How can you keep someone awake for weeks? My psychiatrist friend sat me at the plastic-topped table and asked me to pretend to nod off. I closed my eyes — to be jerked out of it by a sharp but penetrating metallic series of sounds. He had taken out an escudo coin and simply rapped it on the table top. Astonishingly, this was usually sufficient, and guards took turns through the endless hours. Another method was to throw a mug of icy water in a prisoner’s face. And of course the tape recordings were always available.
In former times the Pide was notorious for brutal torture. But it mellowed under its benevolent CIA guides; violence was eschewed. I saw a report on a Pide officer demoted for striking a prisoner, thus renewing his resistance. As Kubark-CIA says: “Direct physical brutality creates only resentment, hostility, and further defiance.” The report on the Pide officer complained that his violence had “set back the treatment.” Caxias prisoners were not left naked and suffered no systematic sex coercion.
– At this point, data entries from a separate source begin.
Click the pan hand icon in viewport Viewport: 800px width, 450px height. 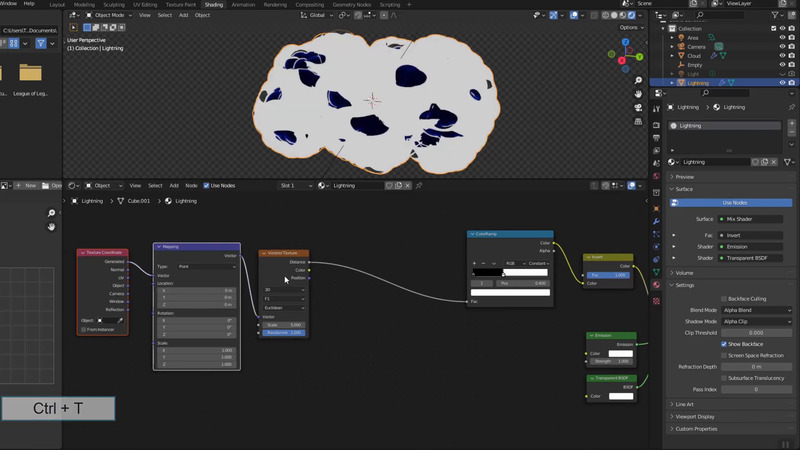[x=639, y=94]
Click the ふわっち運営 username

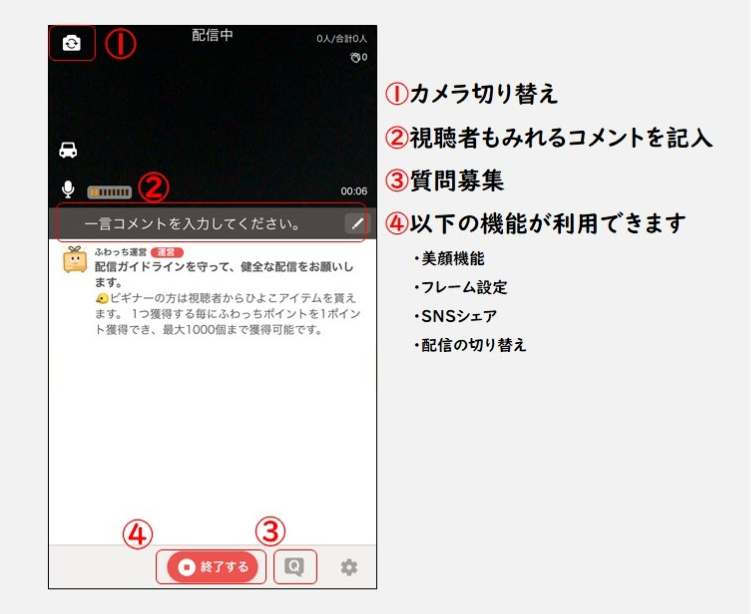tap(120, 253)
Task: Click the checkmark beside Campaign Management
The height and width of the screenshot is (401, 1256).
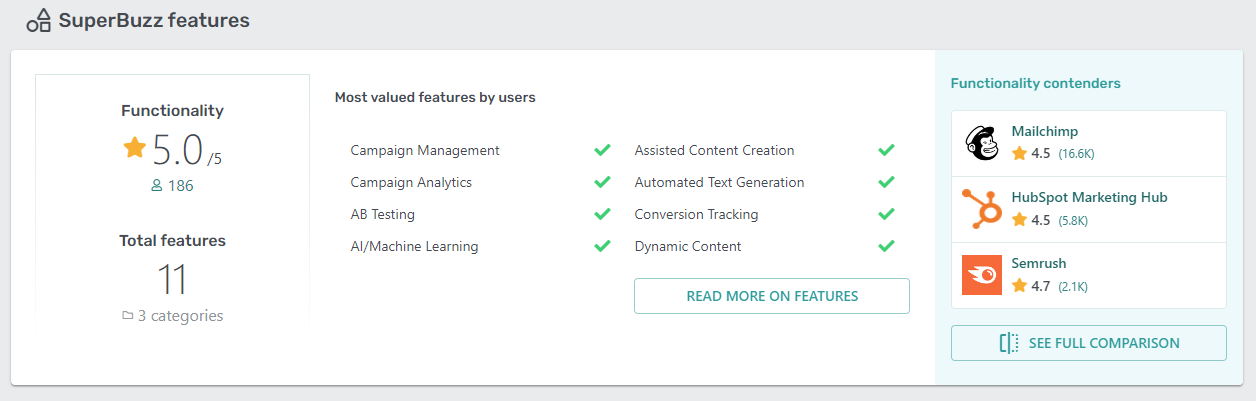Action: click(x=602, y=150)
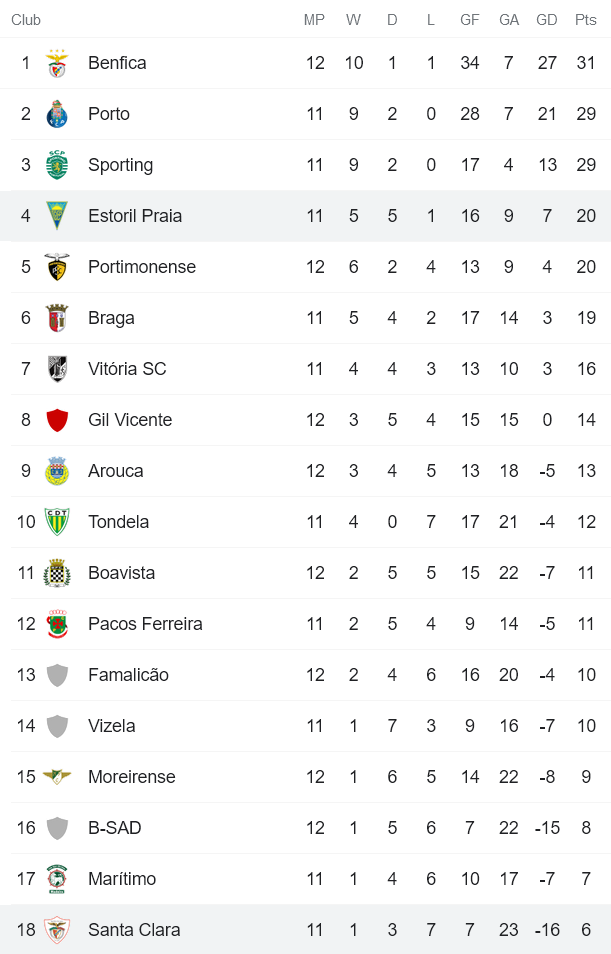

That came years later — in 1983 when the CIA updated Kubark and recommended stripping prisoners and keeping them blindfolded. Presumably the additon of sexual manipulation is the latest thinking among US torture intellectuals.
The 1983 manual, enthusiastically used by CIA clients in the vicious “contra” war against Central American leftist nationalists in President Reagan’s years, was changed in 1985 after unfavourable publicity. An inserted page stated: “The use of force, mental torture, threats, insults, or exposure to inhumane treatment of any kind as an aid to interrogation is prohibited by law both internationally and domestically; it is neither authorised nor condoned.” But as they say, what goes around, comes around.